REQUIRED WORK
Please lay out the material below as a two-column Markdown table headed Row and Line, numbering each line in order and leaving out blank lines.

**** SOURCE DATA ****

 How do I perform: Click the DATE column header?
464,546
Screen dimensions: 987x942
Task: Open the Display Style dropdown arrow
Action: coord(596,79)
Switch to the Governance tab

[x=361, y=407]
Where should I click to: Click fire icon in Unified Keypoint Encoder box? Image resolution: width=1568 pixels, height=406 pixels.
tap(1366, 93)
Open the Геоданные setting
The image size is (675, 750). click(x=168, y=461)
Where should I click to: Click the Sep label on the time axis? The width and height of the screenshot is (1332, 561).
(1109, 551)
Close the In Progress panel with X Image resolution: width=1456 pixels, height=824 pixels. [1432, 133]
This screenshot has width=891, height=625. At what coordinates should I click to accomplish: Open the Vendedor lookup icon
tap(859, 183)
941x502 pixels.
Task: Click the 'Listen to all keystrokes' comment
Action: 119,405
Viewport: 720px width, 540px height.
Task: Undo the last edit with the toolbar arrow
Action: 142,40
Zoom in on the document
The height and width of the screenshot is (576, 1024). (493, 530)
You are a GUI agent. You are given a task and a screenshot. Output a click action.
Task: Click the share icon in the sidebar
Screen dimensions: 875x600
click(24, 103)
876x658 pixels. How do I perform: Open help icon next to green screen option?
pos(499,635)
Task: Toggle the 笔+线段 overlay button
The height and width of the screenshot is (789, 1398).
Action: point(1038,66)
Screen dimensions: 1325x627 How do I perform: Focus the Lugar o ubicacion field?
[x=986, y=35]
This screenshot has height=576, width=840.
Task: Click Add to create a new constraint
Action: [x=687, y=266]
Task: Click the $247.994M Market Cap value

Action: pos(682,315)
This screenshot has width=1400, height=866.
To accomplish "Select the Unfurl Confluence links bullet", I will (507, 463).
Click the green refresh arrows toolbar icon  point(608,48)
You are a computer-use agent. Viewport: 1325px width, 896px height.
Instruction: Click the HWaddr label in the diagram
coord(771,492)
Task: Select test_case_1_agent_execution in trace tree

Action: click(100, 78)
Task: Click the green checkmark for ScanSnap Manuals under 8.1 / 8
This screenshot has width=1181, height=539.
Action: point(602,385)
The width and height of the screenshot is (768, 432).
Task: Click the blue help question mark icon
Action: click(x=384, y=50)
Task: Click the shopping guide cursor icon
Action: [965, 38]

****

FINISHED ANSWER
| Row | Line |
|---|---|
| 1 |  How do I perform: Click the DATE column header? |
| 2 | 464,546 |
| 3 | Screen dimensions: 987x942 |
| 4 | Task: Open the Display Style dropdown arrow |
| 5 | Action: coord(596,79) |
| 6 | Switch to the Governance tab |
| 7 | [x=361, y=407] |
| 8 | Where should I click to: Click fire icon in Unified Keypoint Encoder box? Image resolution: width=1568 pixels, height=406 pixels. |
| 9 | tap(1366, 93) |
| 10 | Open the Геоданные setting |
| 11 | The image size is (675, 750). click(x=168, y=461) |
| 12 | Where should I click to: Click the Sep label on the time axis? The width and height of the screenshot is (1332, 561). |
| 13 | (1109, 551) |
| 14 | Close the In Progress panel with X Image resolution: width=1456 pixels, height=824 pixels. [1432, 133] |
| 15 | This screenshot has width=891, height=625. At what coordinates should I click to accomplish: Open the Vendedor lookup icon |
| 16 | tap(859, 183) |
| 17 | 941x502 pixels. |
| 18 | Task: Click the 'Listen to all keystrokes' comment |
| 19 | Action: 119,405 |
| 20 | Viewport: 720px width, 540px height. |
| 21 | Task: Undo the last edit with the toolbar arrow |
| 22 | Action: 142,40 |
| 23 | Zoom in on the document |
| 24 | The height and width of the screenshot is (576, 1024). (493, 530) |
| 25 | You are a GUI agent. You are given a task and a screenshot. Output a click action. |
| 26 | Task: Click the share icon in the sidebar |
| 27 | Screen dimensions: 875x600 |
| 28 | click(24, 103) |
| 29 | 876x658 pixels. How do I perform: Open help icon next to green screen option? |
| 30 | pos(499,635) |
| 31 | Task: Toggle the 笔+线段 overlay button |
| 32 | The height and width of the screenshot is (789, 1398). |
| 33 | Action: point(1038,66) |
| 34 | Screen dimensions: 1325x627 How do I perform: Focus the Lugar o ubicacion field? |
| 35 | [x=986, y=35] |
| 36 | This screenshot has height=576, width=840. |
| 37 | Task: Click Add to create a new constraint |
| 38 | Action: [x=687, y=266] |
| 39 | Task: Click the $247.994M Market Cap value |
| 40 | Action: pos(682,315) |
| 41 | This screenshot has width=1400, height=866. |
| 42 | To accomplish "Select the Unfurl Confluence links bullet", I will (507, 463). |
| 43 | Click the green refresh arrows toolbar icon  point(608,48) |
| 44 | You are a computer-use agent. Viewport: 1325px width, 896px height. |
| 45 | Instruction: Click the HWaddr label in the diagram |
| 46 | coord(771,492) |
| 47 | Task: Select test_case_1_agent_execution in trace tree |
| 48 | Action: click(100, 78) |
| 49 | Task: Click the green checkmark for ScanSnap Manuals under 8.1 / 8 |
| 50 | This screenshot has width=1181, height=539. |
| 51 | Action: point(602,385) |
| 52 | The width and height of the screenshot is (768, 432). |
| 53 | Task: Click the blue help question mark icon |
| 54 | Action: click(x=384, y=50) |
| 55 | Task: Click the shopping guide cursor icon |
| 56 | Action: [965, 38] |